Created attachment 338905 [details] Preliminary Instrumentation (doesn't work) This patch adds instrumentation to GFS to sanity-check the rgrp information using lvbs passed back in the rgrp glocks. It doesn't behave as I expect it should. The goal here is to try to detect when gfs is getting the wrong data for an rgrp that was written on a different node. My theory is that the rgrp glock is released after the rgrp has been committed to the journal, but the "real" block hasn't yet landed on disk. Thus, gfs would get the previous "generation" of the rgrp and perhaps assign a now-used block for another purpose.
Created attachment 338931 [details] Better Instrumentation This version corrects a few problems, including an alignment problem that was causing all kinds of havoc.

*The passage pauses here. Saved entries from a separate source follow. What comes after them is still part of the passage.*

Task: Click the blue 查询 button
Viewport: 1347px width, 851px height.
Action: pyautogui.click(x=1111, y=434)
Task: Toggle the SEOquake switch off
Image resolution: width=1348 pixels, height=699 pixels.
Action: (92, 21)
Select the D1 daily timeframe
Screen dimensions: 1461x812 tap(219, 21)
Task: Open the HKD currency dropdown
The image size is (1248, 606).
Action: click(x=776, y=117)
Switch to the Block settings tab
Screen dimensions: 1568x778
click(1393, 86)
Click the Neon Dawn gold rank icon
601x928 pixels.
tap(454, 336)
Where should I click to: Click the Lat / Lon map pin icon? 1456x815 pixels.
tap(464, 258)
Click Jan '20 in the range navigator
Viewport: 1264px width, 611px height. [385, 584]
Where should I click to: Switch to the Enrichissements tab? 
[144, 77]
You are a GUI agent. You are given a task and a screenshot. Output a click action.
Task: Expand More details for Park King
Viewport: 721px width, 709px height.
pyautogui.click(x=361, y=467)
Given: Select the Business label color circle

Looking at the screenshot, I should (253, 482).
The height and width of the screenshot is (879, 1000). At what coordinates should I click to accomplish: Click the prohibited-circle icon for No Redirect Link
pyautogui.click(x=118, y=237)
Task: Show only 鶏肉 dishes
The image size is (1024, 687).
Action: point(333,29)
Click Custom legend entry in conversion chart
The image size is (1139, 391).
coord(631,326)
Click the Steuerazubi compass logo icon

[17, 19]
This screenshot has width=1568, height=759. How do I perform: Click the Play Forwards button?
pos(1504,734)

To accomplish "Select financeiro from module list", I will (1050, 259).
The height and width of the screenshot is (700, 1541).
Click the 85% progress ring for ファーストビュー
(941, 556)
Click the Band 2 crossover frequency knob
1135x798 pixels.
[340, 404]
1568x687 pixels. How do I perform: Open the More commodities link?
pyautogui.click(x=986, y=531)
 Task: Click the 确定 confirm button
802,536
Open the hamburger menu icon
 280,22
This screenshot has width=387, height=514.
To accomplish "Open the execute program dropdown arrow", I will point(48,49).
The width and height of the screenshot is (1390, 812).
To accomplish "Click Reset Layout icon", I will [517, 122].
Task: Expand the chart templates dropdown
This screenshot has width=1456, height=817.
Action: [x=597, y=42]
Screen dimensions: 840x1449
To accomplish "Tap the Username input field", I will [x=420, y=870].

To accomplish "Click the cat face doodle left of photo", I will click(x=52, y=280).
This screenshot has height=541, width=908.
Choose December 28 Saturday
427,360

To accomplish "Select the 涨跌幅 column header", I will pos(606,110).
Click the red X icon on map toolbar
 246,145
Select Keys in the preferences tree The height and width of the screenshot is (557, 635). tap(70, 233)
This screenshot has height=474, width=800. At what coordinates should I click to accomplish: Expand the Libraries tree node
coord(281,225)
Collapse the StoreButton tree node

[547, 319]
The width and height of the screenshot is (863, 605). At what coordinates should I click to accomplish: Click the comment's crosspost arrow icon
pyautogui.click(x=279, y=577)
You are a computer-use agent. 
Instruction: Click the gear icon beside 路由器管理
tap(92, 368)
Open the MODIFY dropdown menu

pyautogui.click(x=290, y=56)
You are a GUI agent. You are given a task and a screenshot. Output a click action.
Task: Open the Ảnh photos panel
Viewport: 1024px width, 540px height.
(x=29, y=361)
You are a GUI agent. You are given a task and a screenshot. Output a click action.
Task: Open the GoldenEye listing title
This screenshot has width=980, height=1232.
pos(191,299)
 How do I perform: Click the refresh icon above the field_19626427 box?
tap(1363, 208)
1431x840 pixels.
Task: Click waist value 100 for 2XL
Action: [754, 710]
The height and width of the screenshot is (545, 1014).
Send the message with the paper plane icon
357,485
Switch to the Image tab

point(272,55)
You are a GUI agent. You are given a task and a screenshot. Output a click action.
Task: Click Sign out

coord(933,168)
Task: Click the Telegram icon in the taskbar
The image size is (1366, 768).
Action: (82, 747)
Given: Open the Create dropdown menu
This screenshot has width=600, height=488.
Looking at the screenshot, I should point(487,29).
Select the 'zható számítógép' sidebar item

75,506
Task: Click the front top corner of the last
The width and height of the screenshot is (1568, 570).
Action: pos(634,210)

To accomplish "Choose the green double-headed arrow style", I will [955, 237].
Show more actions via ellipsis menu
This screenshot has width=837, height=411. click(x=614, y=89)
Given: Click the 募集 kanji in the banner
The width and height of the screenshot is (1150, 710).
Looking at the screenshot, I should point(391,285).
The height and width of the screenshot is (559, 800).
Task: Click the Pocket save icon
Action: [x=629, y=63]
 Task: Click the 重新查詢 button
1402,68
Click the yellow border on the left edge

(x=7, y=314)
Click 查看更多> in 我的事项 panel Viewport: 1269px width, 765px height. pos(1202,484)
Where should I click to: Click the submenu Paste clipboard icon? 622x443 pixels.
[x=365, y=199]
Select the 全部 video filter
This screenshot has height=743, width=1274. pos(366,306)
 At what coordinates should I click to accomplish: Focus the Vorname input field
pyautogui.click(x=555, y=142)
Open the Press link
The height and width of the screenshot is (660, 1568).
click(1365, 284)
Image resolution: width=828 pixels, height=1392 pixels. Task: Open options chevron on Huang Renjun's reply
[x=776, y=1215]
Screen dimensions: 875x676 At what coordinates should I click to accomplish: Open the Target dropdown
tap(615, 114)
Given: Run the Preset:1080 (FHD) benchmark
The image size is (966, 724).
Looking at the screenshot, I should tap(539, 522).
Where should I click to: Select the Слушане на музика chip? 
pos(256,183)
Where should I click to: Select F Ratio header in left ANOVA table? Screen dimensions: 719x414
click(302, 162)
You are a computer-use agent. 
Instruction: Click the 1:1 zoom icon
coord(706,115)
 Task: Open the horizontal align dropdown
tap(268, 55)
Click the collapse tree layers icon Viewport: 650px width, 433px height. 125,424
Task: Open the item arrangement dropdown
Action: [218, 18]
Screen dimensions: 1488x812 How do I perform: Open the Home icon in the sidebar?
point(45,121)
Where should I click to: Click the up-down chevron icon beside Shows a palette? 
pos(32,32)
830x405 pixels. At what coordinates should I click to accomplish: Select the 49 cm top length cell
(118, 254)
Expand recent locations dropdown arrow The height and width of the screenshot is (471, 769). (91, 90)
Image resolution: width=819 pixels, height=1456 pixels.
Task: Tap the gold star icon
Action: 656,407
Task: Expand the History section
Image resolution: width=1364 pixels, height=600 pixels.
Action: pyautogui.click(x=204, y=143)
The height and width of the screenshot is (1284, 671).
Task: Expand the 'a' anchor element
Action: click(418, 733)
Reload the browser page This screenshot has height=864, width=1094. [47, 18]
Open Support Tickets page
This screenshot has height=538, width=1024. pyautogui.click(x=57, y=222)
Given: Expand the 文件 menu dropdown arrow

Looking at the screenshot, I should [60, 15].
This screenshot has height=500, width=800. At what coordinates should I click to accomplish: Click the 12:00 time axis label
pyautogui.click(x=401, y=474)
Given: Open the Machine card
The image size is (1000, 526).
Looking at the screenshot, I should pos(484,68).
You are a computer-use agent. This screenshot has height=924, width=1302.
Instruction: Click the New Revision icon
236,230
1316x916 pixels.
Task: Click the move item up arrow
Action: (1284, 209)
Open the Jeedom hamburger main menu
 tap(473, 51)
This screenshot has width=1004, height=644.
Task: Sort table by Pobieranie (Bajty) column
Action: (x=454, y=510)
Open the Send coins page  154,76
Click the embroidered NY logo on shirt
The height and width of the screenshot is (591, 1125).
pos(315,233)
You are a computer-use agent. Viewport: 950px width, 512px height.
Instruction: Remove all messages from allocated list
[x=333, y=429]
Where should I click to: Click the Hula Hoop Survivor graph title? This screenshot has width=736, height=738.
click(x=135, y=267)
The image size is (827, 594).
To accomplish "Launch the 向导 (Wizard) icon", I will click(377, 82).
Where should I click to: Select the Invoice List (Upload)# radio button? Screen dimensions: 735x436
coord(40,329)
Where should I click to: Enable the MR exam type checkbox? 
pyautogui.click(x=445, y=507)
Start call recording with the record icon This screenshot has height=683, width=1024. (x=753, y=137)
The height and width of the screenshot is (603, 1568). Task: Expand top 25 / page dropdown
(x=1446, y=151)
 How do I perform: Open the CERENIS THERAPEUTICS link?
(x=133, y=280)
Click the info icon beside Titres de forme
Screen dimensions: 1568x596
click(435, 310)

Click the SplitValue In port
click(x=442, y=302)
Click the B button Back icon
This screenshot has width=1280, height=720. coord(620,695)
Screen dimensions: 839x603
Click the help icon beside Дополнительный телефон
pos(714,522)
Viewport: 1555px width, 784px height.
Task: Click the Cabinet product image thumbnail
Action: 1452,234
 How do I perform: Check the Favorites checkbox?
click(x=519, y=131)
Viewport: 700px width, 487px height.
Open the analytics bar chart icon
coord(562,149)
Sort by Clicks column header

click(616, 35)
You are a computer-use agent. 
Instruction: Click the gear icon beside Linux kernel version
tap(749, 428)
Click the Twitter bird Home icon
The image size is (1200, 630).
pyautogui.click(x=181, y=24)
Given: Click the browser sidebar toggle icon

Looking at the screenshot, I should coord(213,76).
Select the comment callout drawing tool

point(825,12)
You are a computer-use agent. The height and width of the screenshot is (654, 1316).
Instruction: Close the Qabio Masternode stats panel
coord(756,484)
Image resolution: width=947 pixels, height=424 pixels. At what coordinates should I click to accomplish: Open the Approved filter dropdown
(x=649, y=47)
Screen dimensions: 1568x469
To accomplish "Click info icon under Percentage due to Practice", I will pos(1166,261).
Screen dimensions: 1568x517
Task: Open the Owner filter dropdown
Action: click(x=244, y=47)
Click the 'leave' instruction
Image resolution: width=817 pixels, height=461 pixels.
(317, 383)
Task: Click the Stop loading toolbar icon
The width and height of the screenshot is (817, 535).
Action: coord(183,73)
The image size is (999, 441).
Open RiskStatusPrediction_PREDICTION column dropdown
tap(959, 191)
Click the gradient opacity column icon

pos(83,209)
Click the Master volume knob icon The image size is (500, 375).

I'd like for Nate or someone to try to recreate similar file system corruption using the instrumentation given with the previous patch, and monitor and report any kernel messages it kicks out. BTW, the patch applies to the gfs-kernel source on top of the patch for bug #491369. There's a remote possibility that the problem is fixed by the patch for bug #491369, so if we can't recreate the corruption with the instrumented version, we should back out the instrumentation and run with just that patch. I can provide a binary version of gfs.ko if desired. I'm setting the NEEDINFO bit until I can get that info.
I have another theory as to how we can get gfs file system corruption. This is just a theory; perhaps someone can punch holes in it. Suppose we have two processes waiting for an rgrp: one for block allocation and another just for statfs, i.e. a df process. Suppose they request the rgrp at roughly the same time, but df is actually the first holder, and yet the rgrp is locked on a different node. The df waits for the glock by calling glock_wait_internal() (and so does the other process). Eventually, the glock is unlocked on the other node, so df gets control. Since he's the first holder, he has the HIF_FIRST bit set on in the holder structure, but since it's a statfs operation, the caller has the GL_SKIP flag set on, which prevents rgrp_go_lock from re-reading the rgrp in order to save time in the df. The df completes happily and the second process gets control of the glock, but now he's not the first holder in, so HIF_FIRST is not set, so glops->go_lock is never called, so the invalid rgrp is STILL not read in. Now the allocation takes place on the invalid rgrp, thus re-allocating bits that were already allocated on the second node. If my theory is correct, we should be able to recreate all kinds of file system corruption just by running df (and waiting a half-second) in an infinite loop while gfs writes are going on in multiple nodes. A simple multi-node d_io should work, provided we have rgrp collisions. It's more likely to occur on a small file system, since there will be fewer RGs to allocate from, and fewer RGs to lock/unlock. Also, this would only occur without statfs_fast.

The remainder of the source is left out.